October 3, 2011

September Reading Recap

I'm back from a wonderful, relaxing week in Hawaii, where I spent lots of time gazing out at the blue Pacific and almost no time thinking about my novel. Now my view is gray clouds and rain falling on my backyard. While I was away, northern California went from an extended summer directly into what passes for winter around here.

Tomorrow I'll get back to writing. Today was all about many loads of laundry, plus this recap of last month's reading.

THE SUBMISSION by Amy Waldman - I was really impressed by this novel, which has a fascinating premise and fantastic execution. At the beginning of the book, a committee selects the winning design for a September 11th memorial. (Before I started the book, I described it as taking place in the aftermath of a "9/11-like event," but that was based on my misunderstanding of an interview I listened to.) The submission process for the contest was anonymous, and the jurors are surprised when they discover that their chosen designer is an architect named Mohammad Khan, an American-born Muslim. When this unexpected result is leaked to the press, it sparks emotional reactions from many sides. The story's events quickly spiral out of control, but the writing remains tight and focused throughout.

THE TASTE OF SALT by Martha Southgate - I read most of this book on the flight home from Hawaii, and it kept me distracted from the letdown of returning to normal life. It's an engrossing story, but not a light read. The main character is Josie, a marine biologist at the Woods Hole Oceanographic Institution in Massachusetts, where she's the only black senior scientist. Josie has distanced herself from her hometown of Cleveland and the memories of growing up with an alcoholic father. Life hasn't gone as well for her brother, who is getting out of his second stint in rehab. Josie finds she can't stay as disconnected from her family as she'd like and that her own life isn't as simple as she wants to believe. The narration moves between Josie's voice and those of the other major characters to tell the story of this struggling family.

JANE EYRE by Charlotte Brontë - I read a little more this month, but I'm still less than halfway through. The pace of the story is definitely picking up, and I'm interested to see how it's going to unfold.
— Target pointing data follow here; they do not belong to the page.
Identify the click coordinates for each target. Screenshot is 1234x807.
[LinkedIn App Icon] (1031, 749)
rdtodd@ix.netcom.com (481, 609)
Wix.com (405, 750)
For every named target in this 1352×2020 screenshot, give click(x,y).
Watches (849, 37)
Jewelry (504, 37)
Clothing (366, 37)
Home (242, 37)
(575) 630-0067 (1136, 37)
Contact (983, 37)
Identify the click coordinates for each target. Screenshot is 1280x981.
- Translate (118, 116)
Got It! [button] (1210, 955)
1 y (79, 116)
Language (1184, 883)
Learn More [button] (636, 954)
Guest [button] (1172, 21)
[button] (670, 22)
BLUE MARS by Kim Stanley Robinson - I started reading but haven't gotten too far in yet. So far, it's the same mix of personal and political intrigue and intricate scientific detail as the first two books of the series.

Good Stuff Out There:

→ SF Signal has created a flowchart for navigating NPR's Top 100 Science Fiction and Fantasy Books. (Thanks, Jason Black and io9!)


Jerry said...

Blue Mars is where KSM lost me on that series. I liked the premise and dialogue, but just was tired by the third novel. I keep wondering if I should go back and take another whack at it.

I just finished reading "The Armageddon Blues" by Daniel Keys Moran. Not an easy book to find, but a great story.


Lisa Eckstein said...

Hi, Jerry! I've been reading the Mars trilogy slowly, taking all year and reading a lot of other books at the same time, so I'm not feeling burned out on it (yet), but I can see how that could happen.

I looked up Armageddon Blues and Moran in general. Sounds intriguing, thanks!